Tertib Ayat dan Surah
Tertib susunan ayat Al-Quran menurut jumhur adalah taufiqi (ketentuan
dari Allah) bukan ijtihadi Rasulullah atau para penyusun Mushaf Al
Quran. As Suyuthi berkata : Jibril menurunkan beberapa ayat kepada
Rasulullah dan menunjukkan kepadanya tempat dimana ayat-ayat itu harus
diletakkan dalam surah atau ayat-ayat yang turun sebelumnya. Lalu
Rasulullah memerintahkan kepada para penulis wahyu untuk menuliskannya
di tempat tersebut. Beliau mengatakan kepada mereka : Letakkanlah
ayat-ayat ini pada surah yang didalamnya disebutkan begini dan begini,
atau Letakkanlah ayat ini ditempat anu.
Mengenai tertib susunan surah, beberapa sahabat nabi ada yang mempunyai
mushaf pribadi yang berbeda tertib susunan surahnya dengan tertib surah
mushaf Usmani. Mushaf Ali disusun berdasarkan urutan nuzulnya, Mushaf
Ibnu Masud dimulai dari surah Al-Baqarah tanpa surah Al-Falaq dan
An-Naas. Mushaf Ubay Bin Kaab dimulai Al-Fatihah, An-Nisa kemudian
Ali-Imran, namun demikian Mushaf pribadi sebagian sahabat tersebut tidak
dapat dijadikan pedoman.
Tertib susunan surah yang disepakati dan umat sudah Ijma (sepakat)
adalah tertib susunan surah mushaf Usman yang dikerjakan secara resmi
oleh panitia khusus yang terdiri dari beberapa sahabat nabi pilihan.
Tentang tertib susunan surah Al-Quran, jumhur ulama mengatakan bahwa
tertib susunannya adalah taufiqi.
Al-Kirmani dalam kitab Al-Burhan mengatakan : Tertib surah seperti yang
kita kenal sekarang ini adalah menurut Allah pada Lauhful Mahfud,
Al-Quran sudah menurut tertib ini. Dan menurut tertib ini pula Nabi
membacakan dihadapan Malakikat Jibril setiap tahun di bulan Ramadhan apa
yang telah dikumpulkannya dari Jibril itu. Pada tahun ke wafatannya
Nabi membacakannya dihadapan Jibril dua kali.
★ ★ ★ ★ ★ ★ ★
### [Instruksi Tugas]
Ringkaslah teks di atas tentang tertib ayat dan surah Al-Quran dalam dua kalimat.

### [Data Tersimpan]
★ ★ ★ ★ ★ ★ ★
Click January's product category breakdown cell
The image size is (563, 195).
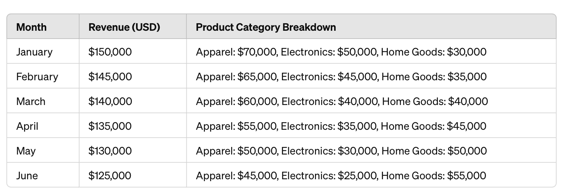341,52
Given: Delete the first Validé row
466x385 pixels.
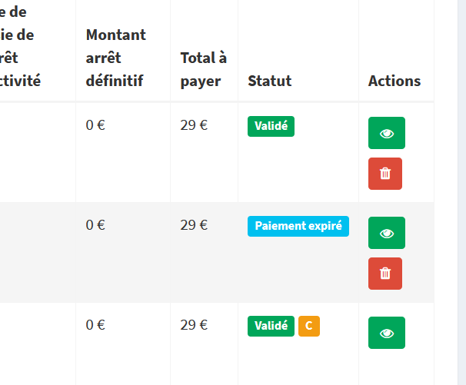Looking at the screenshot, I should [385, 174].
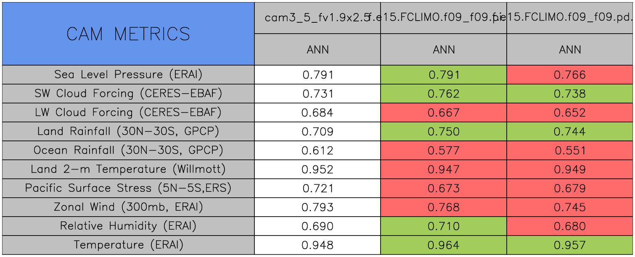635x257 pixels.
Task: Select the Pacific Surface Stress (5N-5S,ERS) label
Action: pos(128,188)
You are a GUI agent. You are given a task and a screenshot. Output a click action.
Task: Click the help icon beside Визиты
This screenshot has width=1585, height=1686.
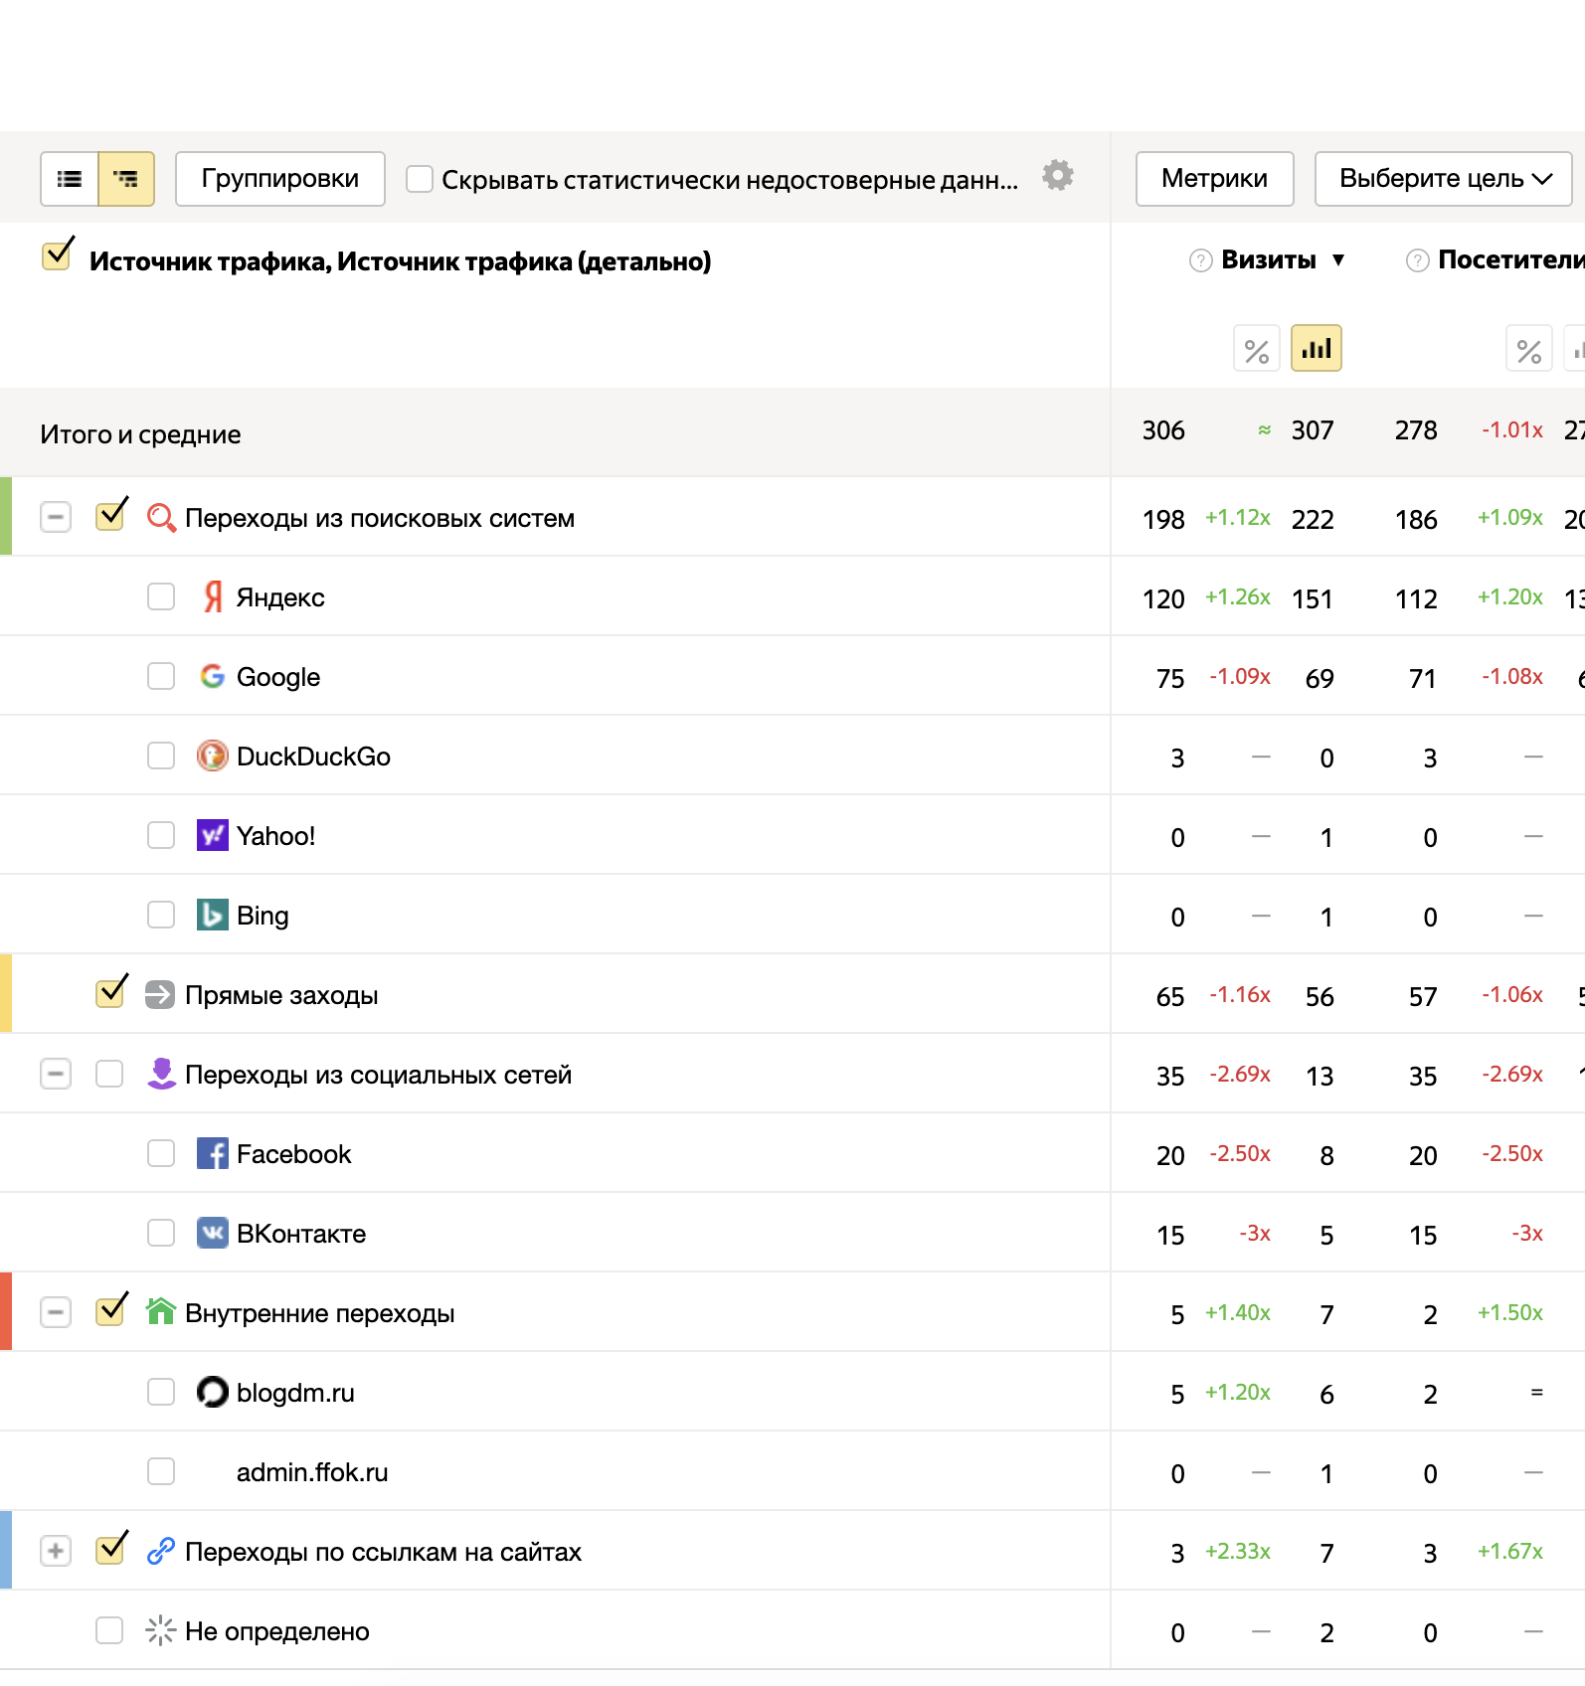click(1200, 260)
★ ★ ★ ★ ★ ★ ★
### [Jawaban Soal]
Menurut jumhur, tertib susunan ayat Al-Quran adalah taufiqi atau ketentuan dari Allah: Jibril menunjukkan kepada Rasulullah tempat ayat-ayat harus diletakkan, lalu beliau memerintahkan para penulis wahyu menuliskannya di tempat itu. Walaupun beberapa sahabat memiliki mushaf pribadi dengan urutan surah yang berbeda, tertib surah yang disepakati umat adalah tertib mushaf Usman, dan jumhur ulama menyatakan tertib itu juga taufiqi.